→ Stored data
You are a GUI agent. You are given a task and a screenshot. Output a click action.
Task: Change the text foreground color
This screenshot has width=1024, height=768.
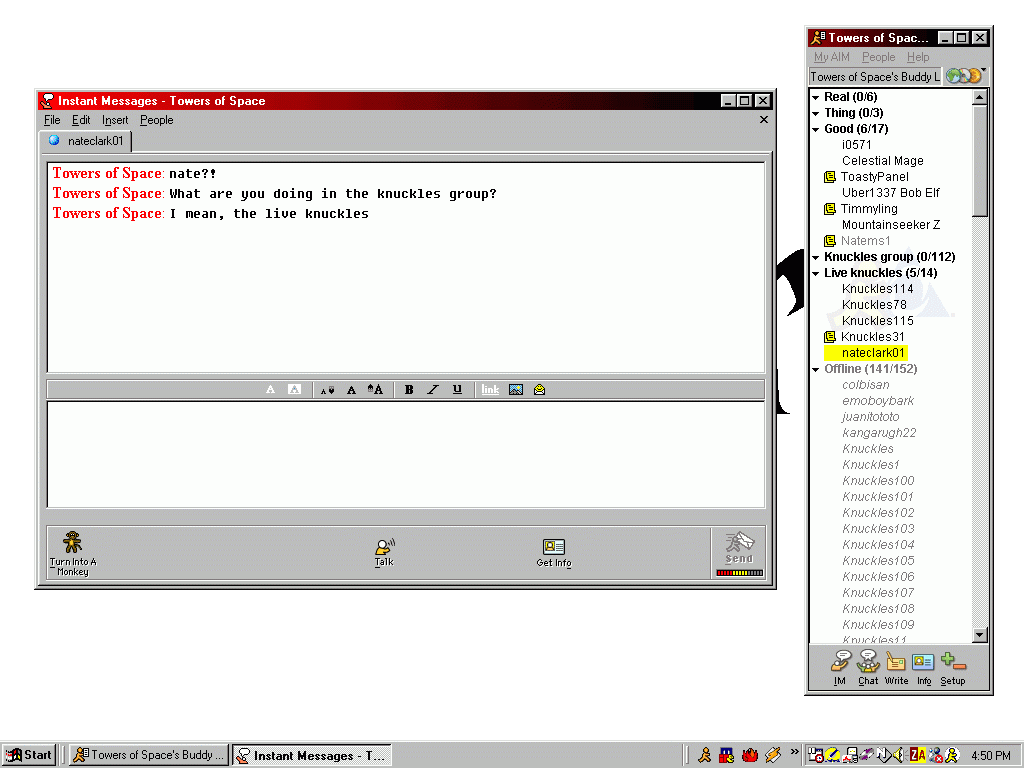[270, 390]
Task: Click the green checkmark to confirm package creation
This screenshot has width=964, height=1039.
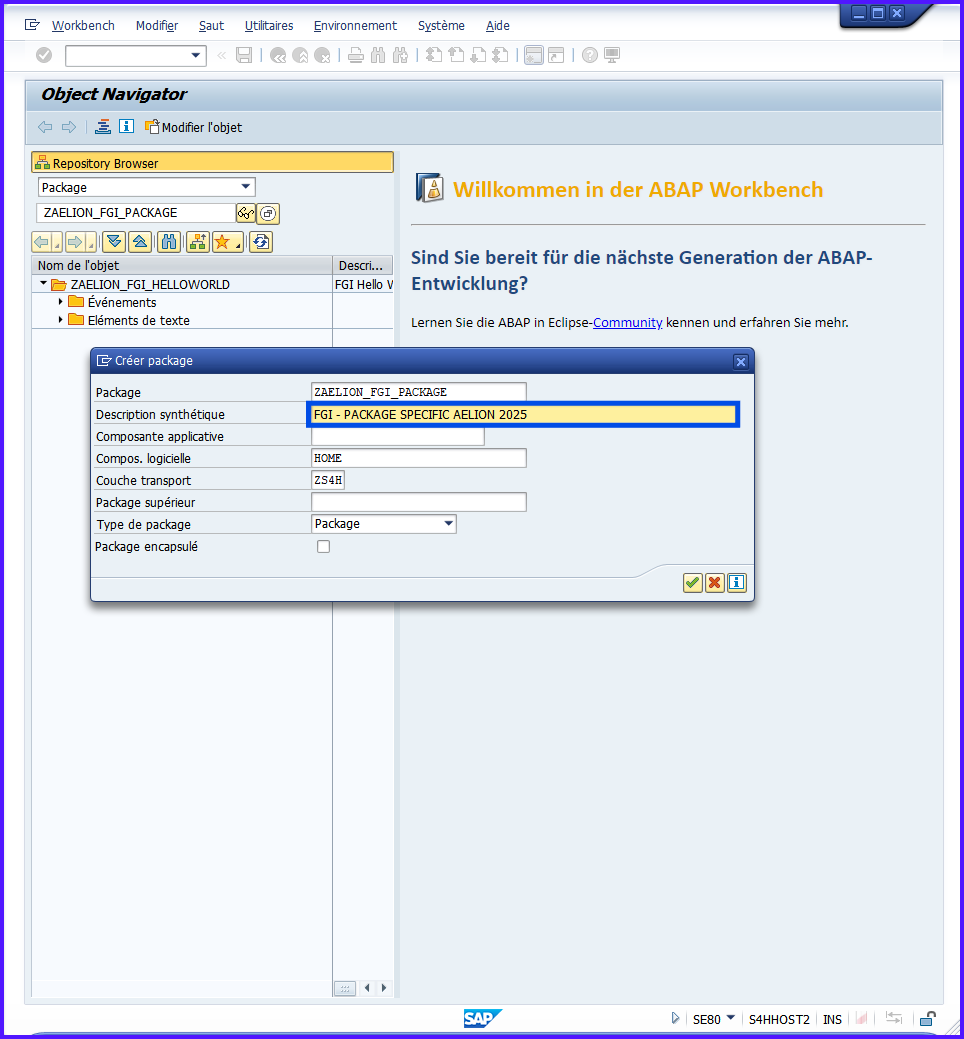Action: 692,583
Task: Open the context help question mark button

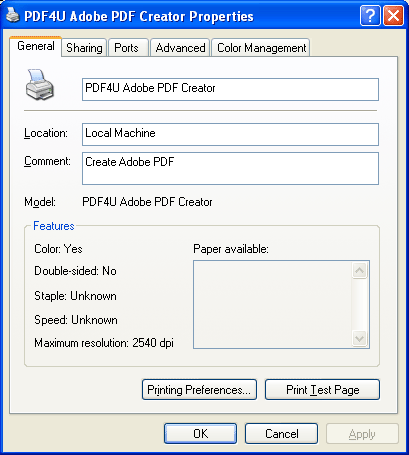Action: [370, 16]
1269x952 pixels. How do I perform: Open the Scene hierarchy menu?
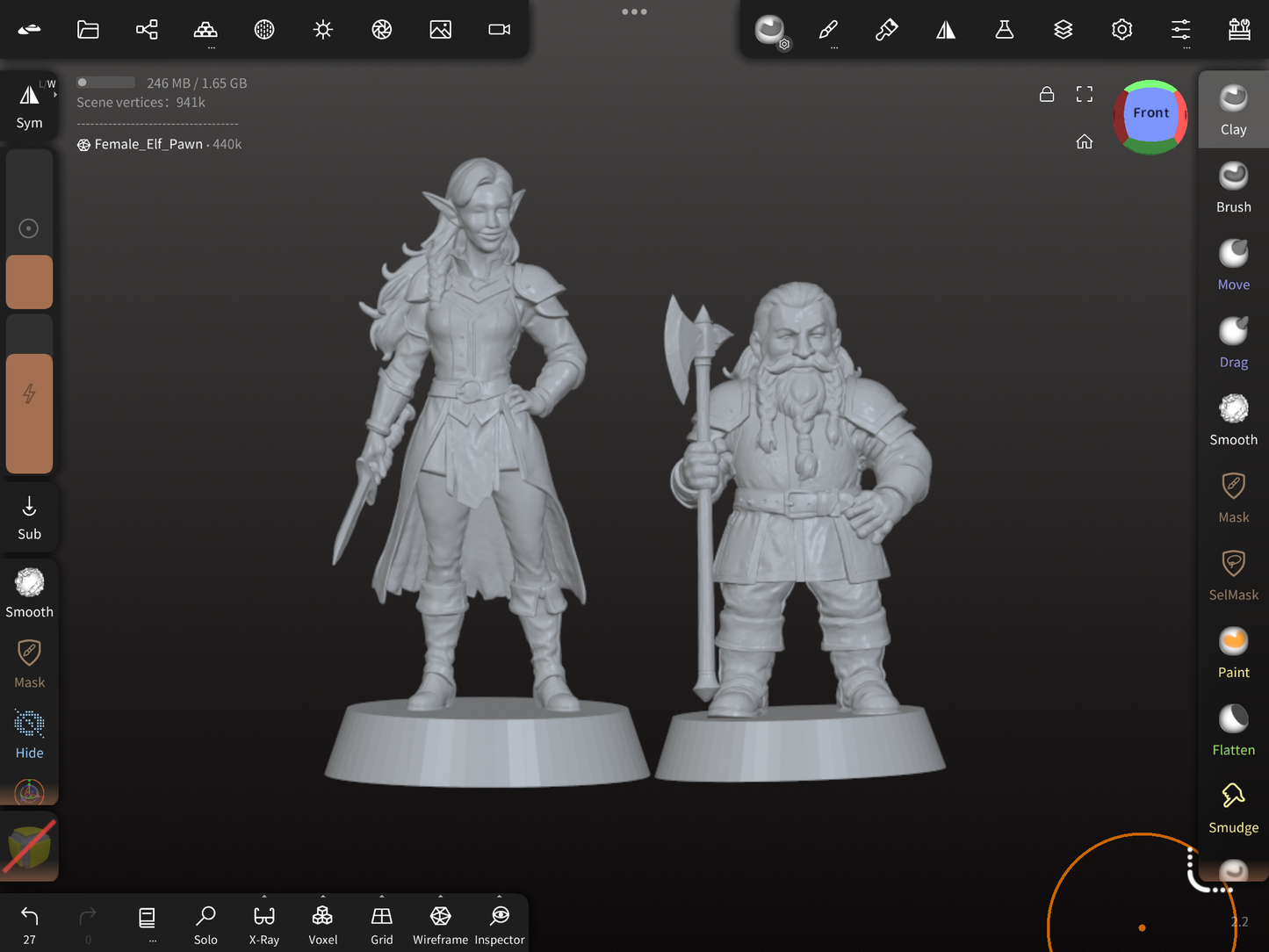pos(147,30)
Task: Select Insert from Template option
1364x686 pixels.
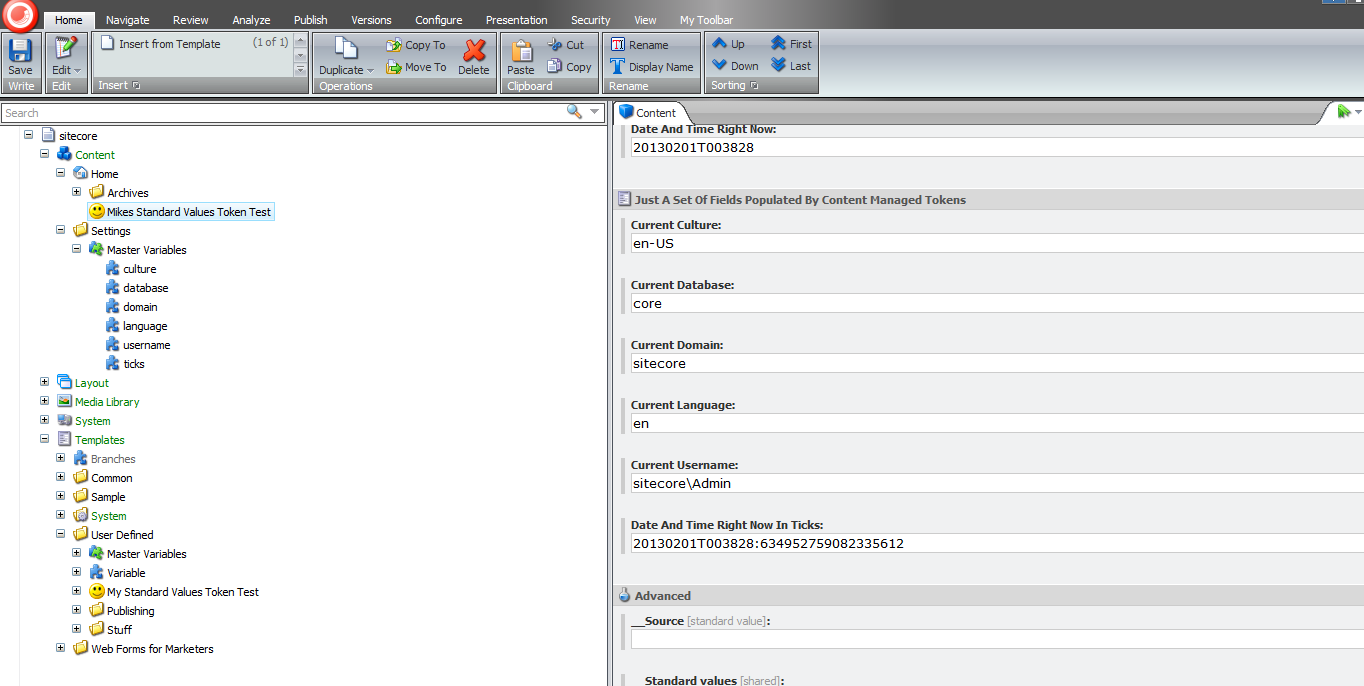Action: [169, 44]
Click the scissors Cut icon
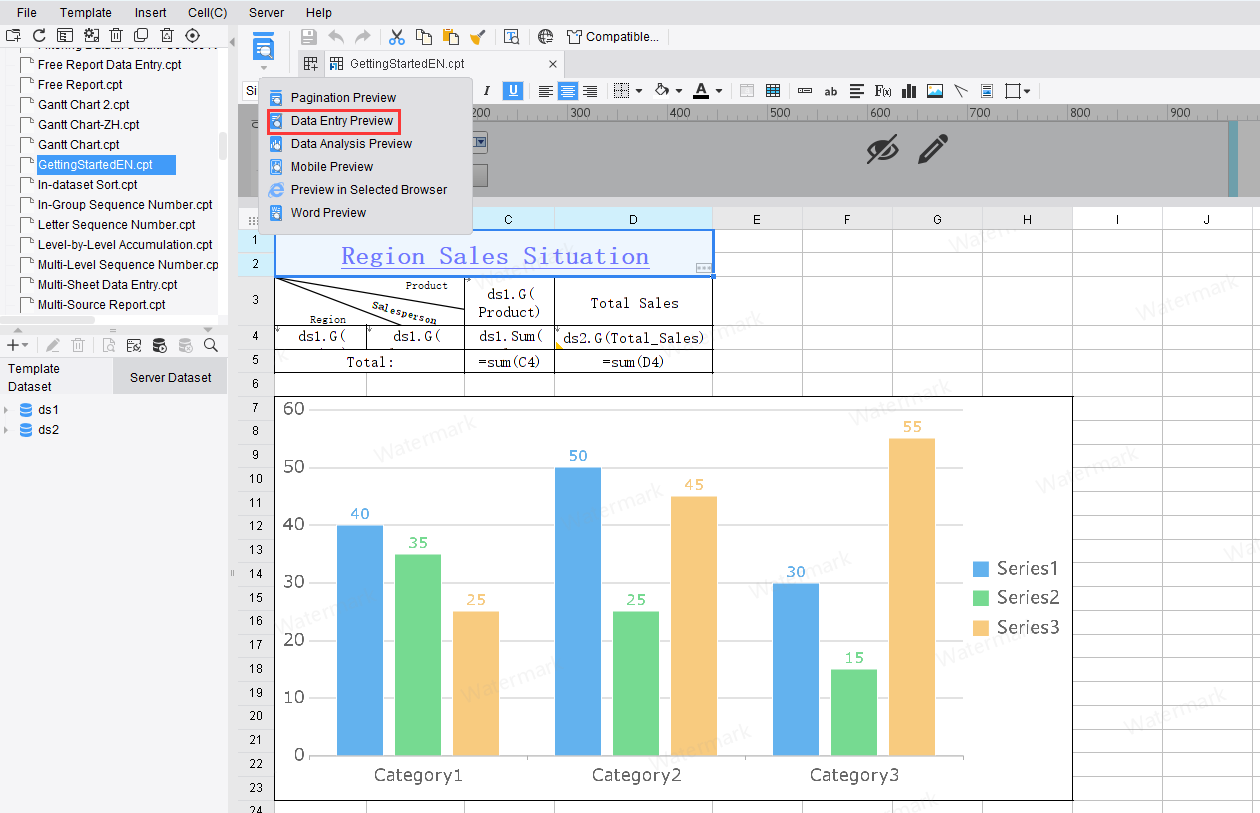 click(397, 37)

→ Task brief
From the line that includes "Task: Open the" on down to the last line of the entries above, set down each line exactly, leaving out the pictures.

→ Result
Task: Open the context help question mark button

Action: [370, 16]
1269x952 pixels. How do I perform: Open the Scene hierarchy menu?
pos(147,30)
Task: Select Insert from Template option
1364x686 pixels.
Action: [169, 44]
Click the scissors Cut icon
 click(397, 37)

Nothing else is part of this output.